** 13-Nov-2021 World View: Analysis of CPI data
Last week, the Labor Department said that the October consumer price
index was up 6.22% year over year, which was higher than many people
had expected.
This has led to new rounds of hysteria, as some people are claiming
that we're returning to the hyperinflation of the 1970s, something
that I've said many times is impossible, based on the level of debt.
*** 11-Oct-2021 World View: Explaining hyperinflation
***
viewtopic.php?p=64969#p64969
I've updated my table of historical CPI data from 1914 to the present:
http://www.generationaldynamics.com/pg/ww2010.i.cpi.htm
If you look at the data for 2021, you see the following:
2021:
1.40, 1.68, 2.62, 4.16, 4.99, 5.39,
5.37, 5.25 5.39, 6.22
That seems high, but now look at the period 2007-2009:
2007:
2.07, 2.42, 2.80, 2.58, 2.67, 2.71,
2.36, 1.96, 2.76, 3.52, 4.32, 4.06
2008:
4.30, 4.03, 3.94, 3.92, 4.18, 4.99,
5.60, 5.38, 4.93, 3.67, 1.06, 0.11
2009:
0.02, 0.23, -0.37, -0.73, -1.27, -1.42,
-2.10, -1.48, -1.29, -0.18, 1.84, 2.72
If you compare 2021 to 2007-2009, you can see that we're running
slightly higher than in 2008, but nowhere near the hyperinflation of
the 1970s.
Why is inflation higher now than expected?

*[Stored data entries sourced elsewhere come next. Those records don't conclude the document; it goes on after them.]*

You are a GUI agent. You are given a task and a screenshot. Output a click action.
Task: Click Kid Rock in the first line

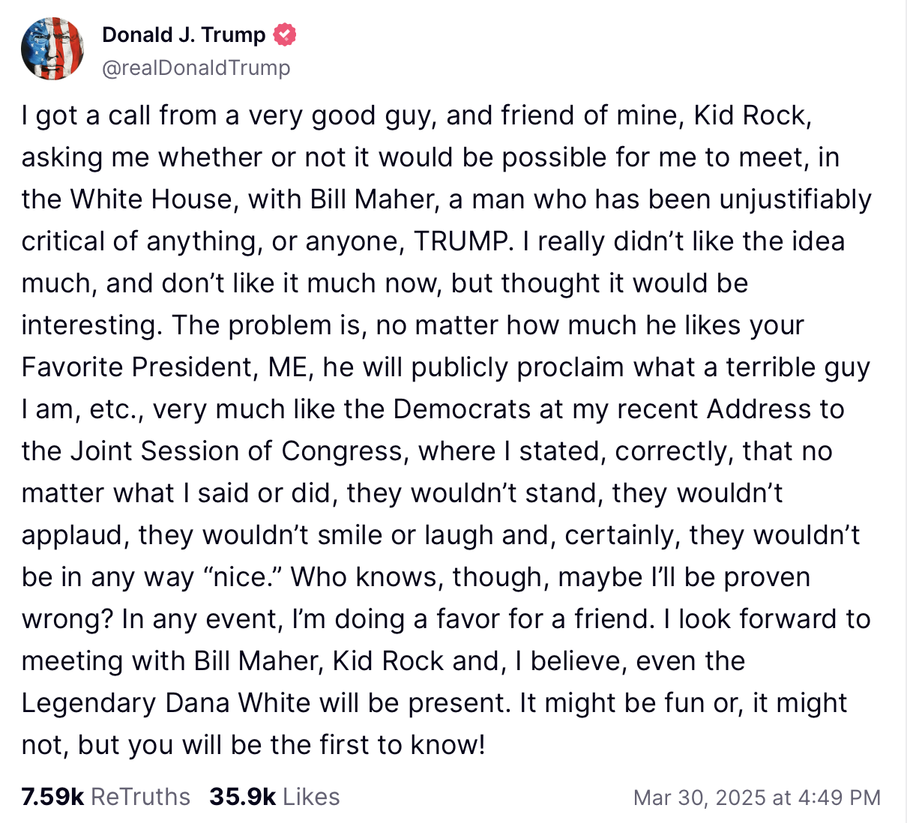point(750,115)
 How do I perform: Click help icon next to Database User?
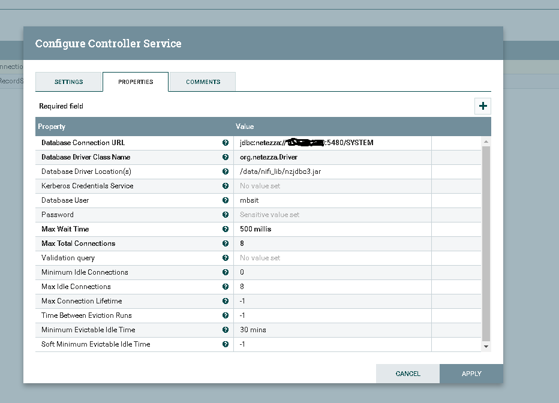(x=226, y=200)
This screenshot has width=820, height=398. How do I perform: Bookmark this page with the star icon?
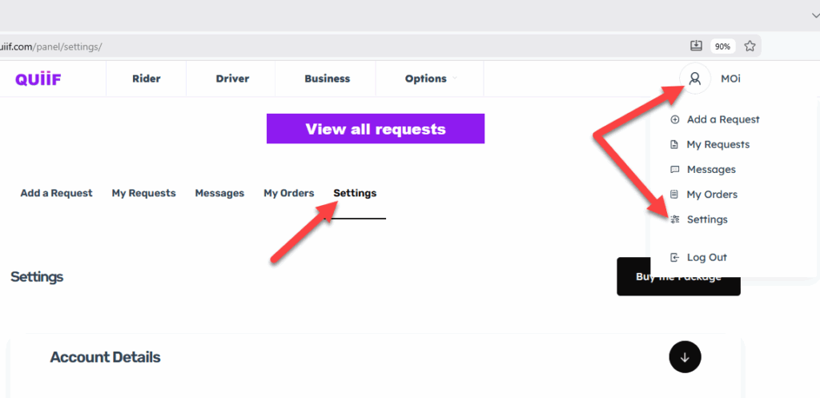click(750, 46)
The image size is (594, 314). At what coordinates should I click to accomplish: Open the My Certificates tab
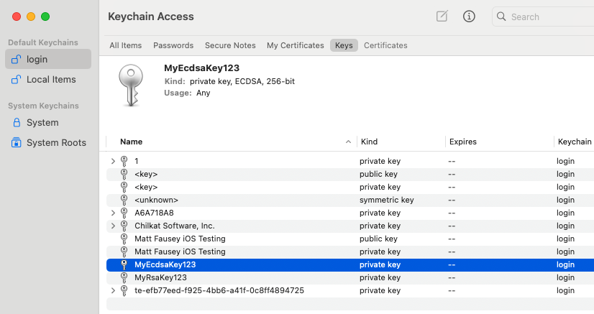[295, 45]
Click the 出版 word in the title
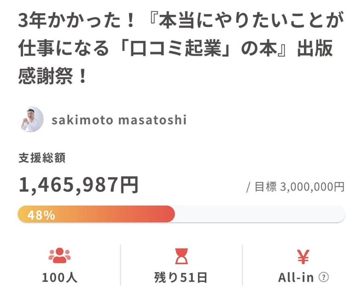 (315, 48)
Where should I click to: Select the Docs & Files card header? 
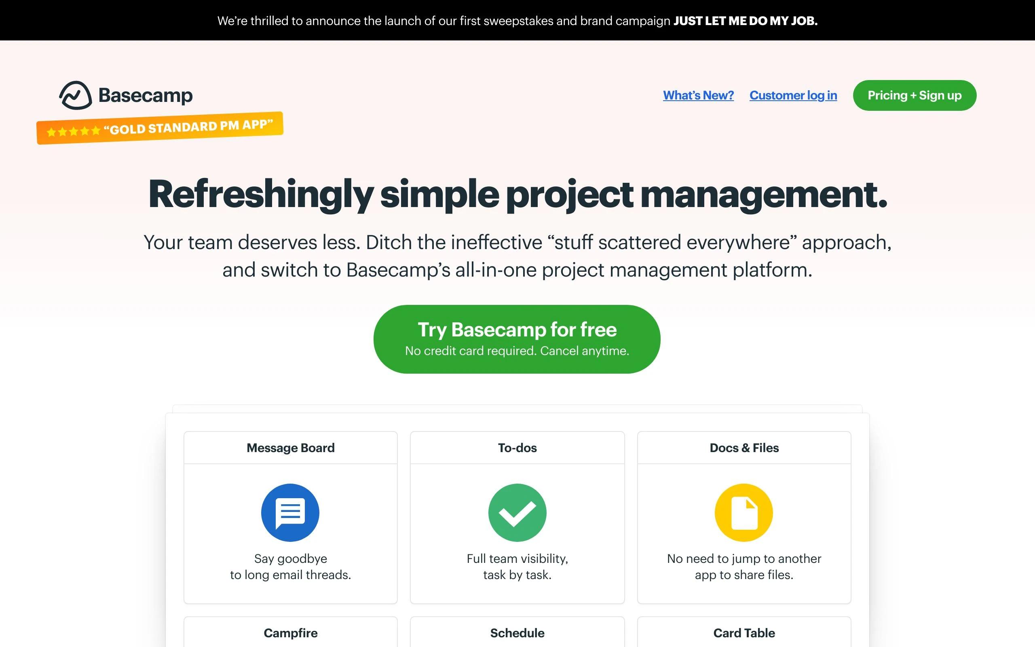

These are the reasons
usually given:
- With the Biden administration paying people not to work, a lot
of people have not been working.
- The result has been particularly a shortage of truck drivers.

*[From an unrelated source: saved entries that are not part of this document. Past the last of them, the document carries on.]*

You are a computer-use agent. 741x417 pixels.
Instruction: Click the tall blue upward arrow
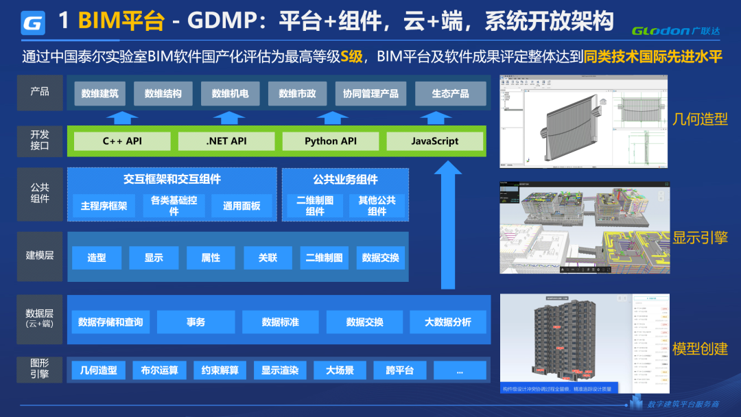click(x=448, y=225)
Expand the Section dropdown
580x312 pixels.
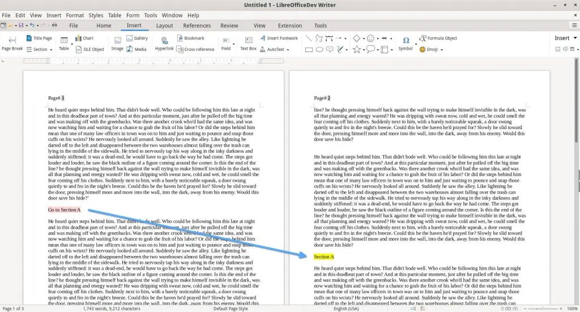click(x=51, y=50)
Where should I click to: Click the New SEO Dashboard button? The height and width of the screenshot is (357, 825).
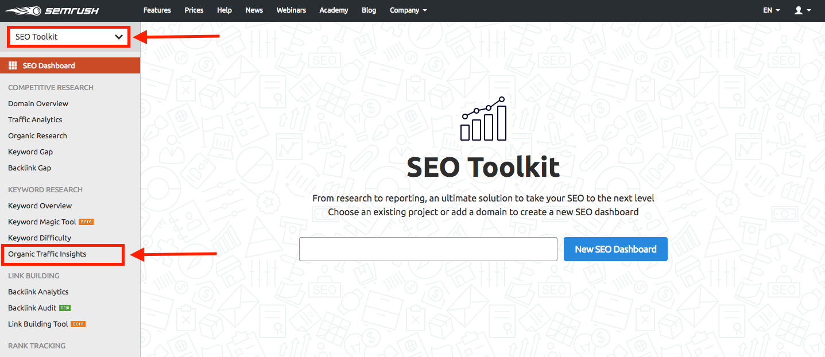pyautogui.click(x=615, y=249)
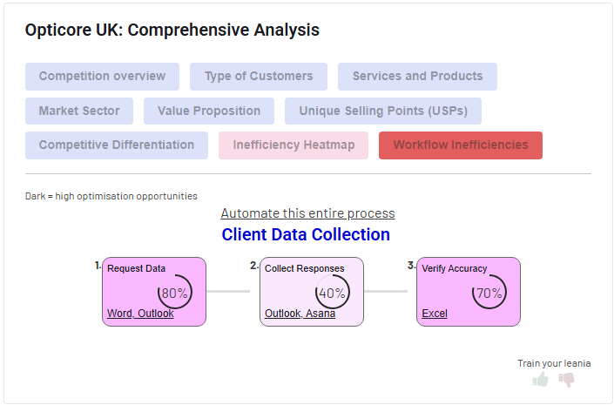Click "Automate this entire process" link
614x405 pixels.
pyautogui.click(x=307, y=213)
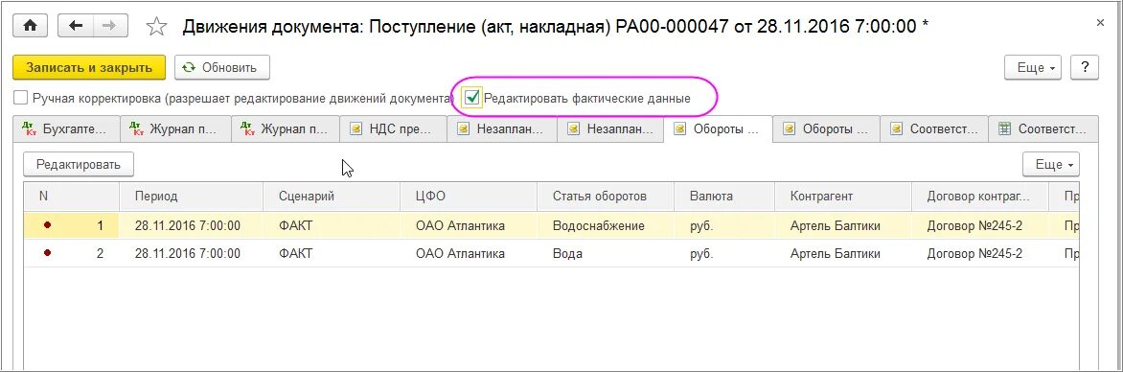Select the red marker in row 2

click(47, 254)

- This has caused backups in the California ports in goods being
shipped from China, intended for retail stores for the holiday
season.
- This has caused empty shelves in many stores, with prices rising
for the goods that are still in stock.
Hysterical analysts are saying that the current high prices will never
come down. Even if that's true, it's still 0% inflation if they
merely stay the same.
But now imagine how things will look in January 2022:
- People will have gone back to work, since the Biden handouts
will have ended.
- Even truck drivers will have gone back to work, in order to feed
their families.
- With the holiday season over, the flood of products into the
California ports will have slowed substantially, and the backups will
have eased.
- Many of the goods that were stuck in ships offshore will finally
make it into retail stores, too late for the holiday season.
- So the post-holiday sales will result in price cuts deeper than
in pre-pandemic years.
- People will be on their post-holiday diets.
So there's every reason to believe that the CPI will fall sharply in
2022, same as in 2009, and there's no reason to believe that the CPI
increases will continue as they did in the 1970s.